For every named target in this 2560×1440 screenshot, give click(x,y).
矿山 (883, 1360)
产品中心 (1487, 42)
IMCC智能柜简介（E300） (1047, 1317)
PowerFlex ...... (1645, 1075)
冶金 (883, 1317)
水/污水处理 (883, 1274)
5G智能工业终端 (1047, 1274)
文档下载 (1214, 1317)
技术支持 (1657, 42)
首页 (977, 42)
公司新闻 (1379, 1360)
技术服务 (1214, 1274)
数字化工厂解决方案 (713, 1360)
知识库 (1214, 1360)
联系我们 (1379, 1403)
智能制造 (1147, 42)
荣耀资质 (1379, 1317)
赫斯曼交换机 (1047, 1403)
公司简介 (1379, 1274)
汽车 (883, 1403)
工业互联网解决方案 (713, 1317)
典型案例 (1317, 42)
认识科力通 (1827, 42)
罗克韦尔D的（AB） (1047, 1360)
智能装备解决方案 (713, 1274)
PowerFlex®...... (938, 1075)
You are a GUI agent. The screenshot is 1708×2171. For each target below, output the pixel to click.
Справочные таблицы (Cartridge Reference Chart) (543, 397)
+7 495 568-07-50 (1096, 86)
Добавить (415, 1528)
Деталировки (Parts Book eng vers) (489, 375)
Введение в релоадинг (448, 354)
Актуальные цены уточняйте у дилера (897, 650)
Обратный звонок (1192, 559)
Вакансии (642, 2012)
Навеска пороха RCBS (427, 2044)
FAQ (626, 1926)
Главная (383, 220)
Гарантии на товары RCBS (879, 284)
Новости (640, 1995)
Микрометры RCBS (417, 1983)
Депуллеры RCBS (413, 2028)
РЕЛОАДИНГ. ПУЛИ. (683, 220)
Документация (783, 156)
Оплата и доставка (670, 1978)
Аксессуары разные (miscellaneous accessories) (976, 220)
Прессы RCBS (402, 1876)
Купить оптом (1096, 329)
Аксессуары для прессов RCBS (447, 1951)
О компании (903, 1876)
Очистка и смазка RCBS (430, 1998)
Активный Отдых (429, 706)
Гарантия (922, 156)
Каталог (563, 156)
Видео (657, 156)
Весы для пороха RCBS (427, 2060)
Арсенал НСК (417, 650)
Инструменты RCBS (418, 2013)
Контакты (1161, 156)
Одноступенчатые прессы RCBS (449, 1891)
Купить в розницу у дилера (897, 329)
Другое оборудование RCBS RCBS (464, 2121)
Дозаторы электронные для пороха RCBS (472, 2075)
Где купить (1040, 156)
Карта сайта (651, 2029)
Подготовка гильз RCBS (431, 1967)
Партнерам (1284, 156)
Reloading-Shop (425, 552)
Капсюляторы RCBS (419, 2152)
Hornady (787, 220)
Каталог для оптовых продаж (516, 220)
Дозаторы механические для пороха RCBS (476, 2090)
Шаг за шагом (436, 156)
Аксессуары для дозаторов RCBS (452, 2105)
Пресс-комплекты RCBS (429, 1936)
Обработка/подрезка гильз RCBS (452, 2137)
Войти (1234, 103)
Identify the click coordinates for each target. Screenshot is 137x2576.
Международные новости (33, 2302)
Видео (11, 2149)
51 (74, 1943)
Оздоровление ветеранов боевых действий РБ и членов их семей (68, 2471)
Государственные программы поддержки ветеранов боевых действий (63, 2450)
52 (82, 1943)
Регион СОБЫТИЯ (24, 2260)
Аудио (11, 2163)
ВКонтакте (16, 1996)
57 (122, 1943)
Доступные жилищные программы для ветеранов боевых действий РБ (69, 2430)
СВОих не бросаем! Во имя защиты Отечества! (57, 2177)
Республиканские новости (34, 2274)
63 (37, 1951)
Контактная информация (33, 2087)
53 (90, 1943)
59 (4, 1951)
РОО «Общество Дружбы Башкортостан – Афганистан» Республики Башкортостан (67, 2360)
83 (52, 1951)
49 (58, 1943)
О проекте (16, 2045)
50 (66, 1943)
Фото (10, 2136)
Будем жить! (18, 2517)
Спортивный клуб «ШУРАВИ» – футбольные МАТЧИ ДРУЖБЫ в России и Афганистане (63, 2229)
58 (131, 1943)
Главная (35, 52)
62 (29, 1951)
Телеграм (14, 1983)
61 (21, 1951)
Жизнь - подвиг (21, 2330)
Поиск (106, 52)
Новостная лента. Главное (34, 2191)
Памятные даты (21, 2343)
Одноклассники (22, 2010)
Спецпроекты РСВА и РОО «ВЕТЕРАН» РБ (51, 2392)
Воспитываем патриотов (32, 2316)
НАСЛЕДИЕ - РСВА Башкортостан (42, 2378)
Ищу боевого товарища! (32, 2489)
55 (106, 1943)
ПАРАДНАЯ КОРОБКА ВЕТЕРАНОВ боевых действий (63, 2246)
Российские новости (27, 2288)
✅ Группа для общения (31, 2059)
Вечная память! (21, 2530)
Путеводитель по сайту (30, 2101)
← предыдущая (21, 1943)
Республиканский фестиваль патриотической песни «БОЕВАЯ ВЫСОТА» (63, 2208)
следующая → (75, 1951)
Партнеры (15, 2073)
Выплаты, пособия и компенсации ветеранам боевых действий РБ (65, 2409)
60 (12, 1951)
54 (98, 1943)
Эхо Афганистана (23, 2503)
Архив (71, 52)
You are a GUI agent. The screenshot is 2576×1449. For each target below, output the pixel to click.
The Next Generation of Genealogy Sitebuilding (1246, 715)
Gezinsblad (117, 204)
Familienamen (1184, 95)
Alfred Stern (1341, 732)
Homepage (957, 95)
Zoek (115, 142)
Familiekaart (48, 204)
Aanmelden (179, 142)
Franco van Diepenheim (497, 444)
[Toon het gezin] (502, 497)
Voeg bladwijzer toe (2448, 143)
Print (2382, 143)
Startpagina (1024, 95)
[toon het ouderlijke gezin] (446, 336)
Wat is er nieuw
-- -- --
■ WHAT NEEDS TO BE DONE:
List each line of the entries that holds the string "below".

■ ANSWER FOR THE TASK:
You are a GUI agent. The screenshot is 1708×2171. For each target below, output the pixel to click.
You are a GUI agent. The screenshot is 2576×1449. For each target below, output the pixel to click.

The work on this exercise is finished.